* Text to read:
>>>>>
Mozilla said the mountain of paperwork you sign when buy or lease a car essentially gives manufacturers the rights to all your data.

“In that huge stack of paper that you sign to get your car, and no one gets into the devil and the details,” Dysart said.

Mozilla found 84% of car manufacturers share your data, while 76% say they sell it. In addition, 56% of vehicle manufacturers say they will share personal information about you with the government or law enforcement upon request without a court order.

“It’s absolutely freaky,” Caltrider said. “I mean, it’s freaky, creepy and wrong.”

In many cases, your car’s camera system isn’t just there for your safety, but to track your habits, the Mozilla study found.

“And you hook your phone up and share your contacts with your car, which is convenient, but those contacts might also end up at the car company,” said Steven Beaty, professor and chair of computer science at Metropolitan State University of Denver.

Beaty said the car companies could also share information about how you drive since smart cars are equipped with accelerometers, GPS and more.

“If you speed a lot, change lanes quickly, wrong side of the road — all of these other things,” Beaty pointed out. “This is going to become, I think, a much larger issue as time goes by.”
<<<<<
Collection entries
>>>>>
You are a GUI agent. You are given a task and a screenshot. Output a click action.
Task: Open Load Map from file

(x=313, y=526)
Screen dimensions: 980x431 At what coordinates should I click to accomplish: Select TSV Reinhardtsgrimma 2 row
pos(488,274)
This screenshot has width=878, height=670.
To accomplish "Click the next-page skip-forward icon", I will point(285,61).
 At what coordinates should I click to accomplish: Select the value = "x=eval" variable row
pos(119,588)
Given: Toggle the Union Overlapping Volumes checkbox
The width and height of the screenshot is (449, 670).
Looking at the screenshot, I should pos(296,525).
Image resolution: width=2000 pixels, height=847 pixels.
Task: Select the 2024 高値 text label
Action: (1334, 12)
<<<<<
In the text on car makers and driver data, set down everything from "In many cases, your" down to "GPS and more.". The records play no part in what you are asked to do.

In many cases, your car’s camera system isn’t just there for your safety, but to track your habits, the Mozilla study found.

“And you hook your phone up and share your contacts with your car, which is convenient, but those contacts might also end up at the car company,” said Steven Beaty, professor and chair of computer science at Metropolitan State University of Denver.

Beaty said the car companies could also share information about how you drive since smart cars are equipped with accelerometers, GPS and more.